Hülasa kalbinle kalıbının vazifesini ayır. Kalıbın, tabibe; kalbin, habibe ihtiyacı vardır. Bunun ikisinin vazifesini ayırmazsan yanarsın. Kalıbınla kalbinin işlerini ayır. Birisinin tabibe, birisinin de habibe ihtiyacı var. Habibe. Ayır. Dost ara, dost. Şöyle bir düşünelim, acaba bu kadar yaşadık diyelim, yaşayanlarımız üzerinde. Bir dost aradık mı? Tesadüfen görüşmelere dost aramak denmez ki. Biz hep tesadüfen görüşüyoruz. Öyle değil mi? Tesadüfen görüşme değil mi, bizim hep görüşmelerimiz?. Şöyle bir merak ederek… Hani bir insan bir istikbal arar, bir iş arar, bir meslek arar. Böyle aradığımız gibi de… Hâlbuki netice itibariyle o aradığımız meslekler, işler... Ters anlama: Bunları da konuşurken ben çok korkarım. Ben burada konuşuyorum sözü; dışarı çıkıyor, bozuyor. Zannediyor ki onun aleyhinde konu.... Öyle değil. Bunların hepsi ne dedim? Kalıbın tabiplendiği vakitte bütün madde ihtiyacı demektir. Sen onu yalnız doktor diye anlarsın birde. Nasıl anlatayım? Tabip değince hemen doktor aklına gelir. Evet o dâhil ama yalnız doktor değil, bütün madde ihtiyacı. Onu söyledik ilk önce.

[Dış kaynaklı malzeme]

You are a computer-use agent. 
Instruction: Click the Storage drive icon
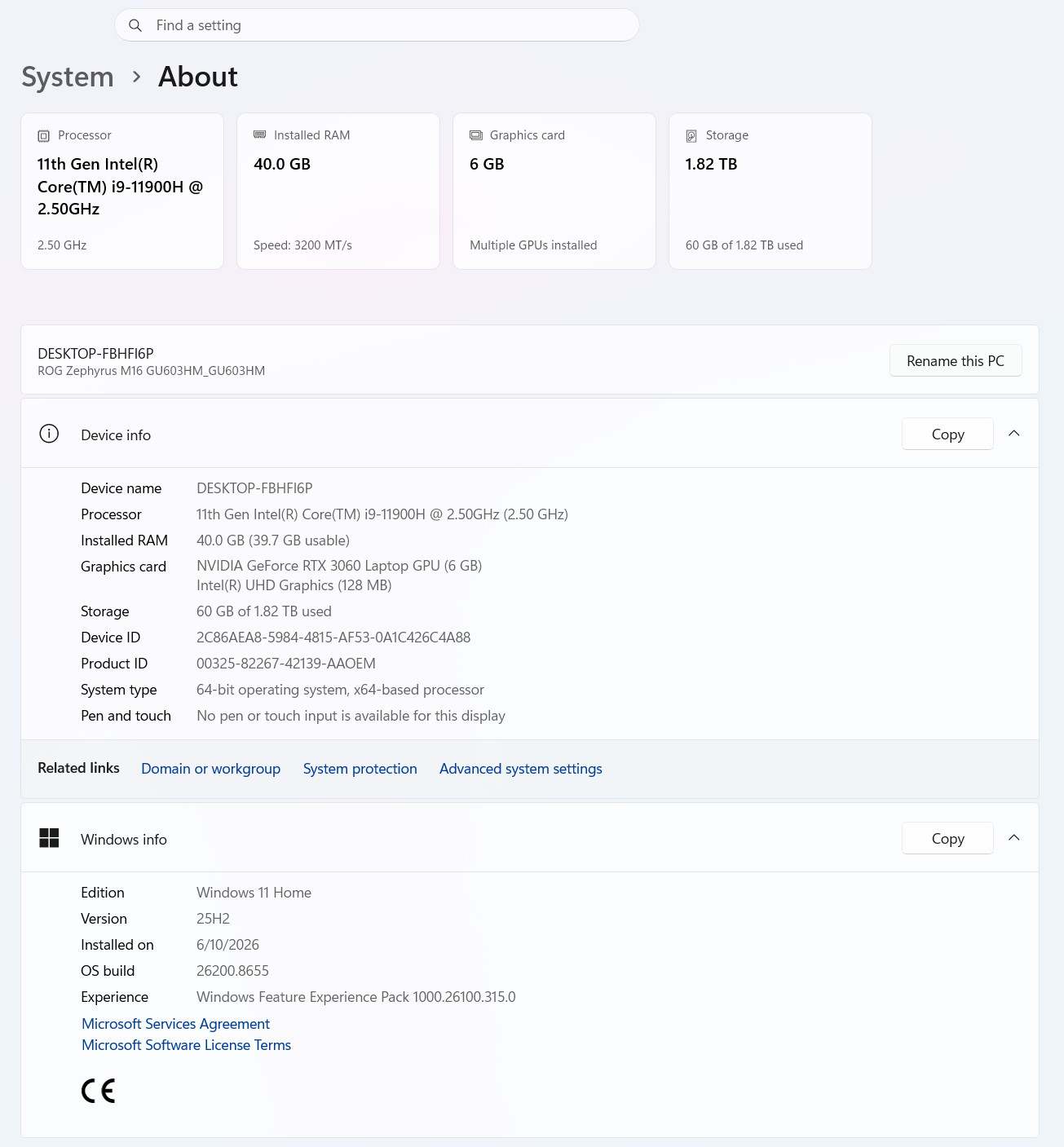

Bu ihtiyaçların heyeti umumisi lazım, fakat bizi nereye kadar götürür bu ihtiyaç? Mezara kadar götürür. Ondan sonra Allah’a (cc) ısmarladık der. Bizi oradan öbür tarafa götürecek bir ihtiyacını buldun mu? Bazen tesadüfen bulunan olabilir. Fakat böyle gaye ittihaz edip de hiçbir gün yataktan kalktıktan sonra artık “Niyet ettim. Ben bir dost arıyorum.” diye karar verdin mi? Bir şey yok öyle… Ne kadar aldanıyoruz. O dertle yansa insan, hayatında hiç ah almaz. Ölçü budur. Eğer bunu gaye ittihaz etti mi hayatında hiç ah almaz. Ahhh alırsa ne olur? Aydan daha parlak olan yüzünü, kapkara yapar. Senin yüzün aya mı benzer? Güneşe mi benzer? Kaç para eder onlar. Ah almaz, hepimiz ahlıyızdır. Ahlı olmasak, inler miyiz? Ahlı…

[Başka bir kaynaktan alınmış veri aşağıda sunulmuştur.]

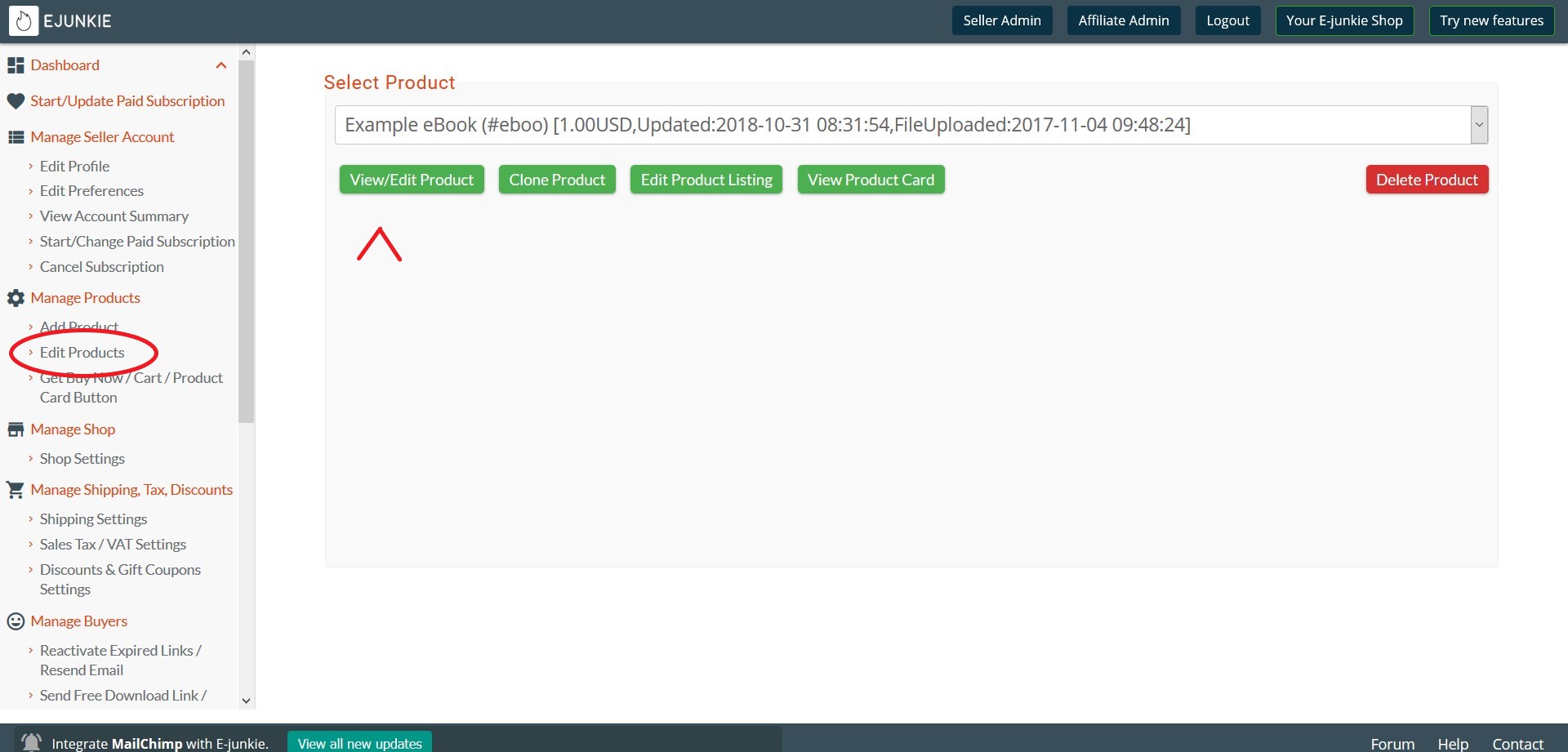This screenshot has height=752, width=1568.
Task: Click the Manage Products gear icon
Action: [x=16, y=298]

İmam-ı Ali keremallahu veçhe hazretleri, Hazreti Ali. Ali’yi biliyor musun, Ali’yi? İki şeysini söyleyeyim. Biri dedim ki; nefsini teslim al: Zor şey bunlar, ama tatlı şey. Tatlı. Hayatın programını şöyle dizer. Hayatın programını şöyle çizer. Veledetke ummuka yebne âdeme bâkiyen. Vennâsû havleke yadhakûne sürûrâ. Mealini söyleyeyim lafzi idare edemeyeceğim, hata edeceğim. Veledetke ummuka yebne âdeme bâkiyen. Vennâsû havleke yadhakûne sürûrâ. Feched linefsike en tekûne izâ bekev. Fi yevmi mevtike ente (dahhiken) mesrûrâ.[12] Manası şu: Ey âdemoğlu, doğduğun günleri hatırla! Sen doğarken ağlıyordun, etrafındakiler de gülüyordu. Yavrumuz oldu diye, sevinilmez mi? Sen ağlaya ağlaya doğdun, etrafındakiler de yavru meydana geldi diye sevinç içinde gülüyor. Sakın gidişin, gelişin gibi olmasın. Buraya gelirken ağlaya ağlaya geldin, etrafındakiler güldü. Gidişin öyle olmasın. Giderken, sen güle güle git; etrafındakiler ağlasın. Hayat içün program bu.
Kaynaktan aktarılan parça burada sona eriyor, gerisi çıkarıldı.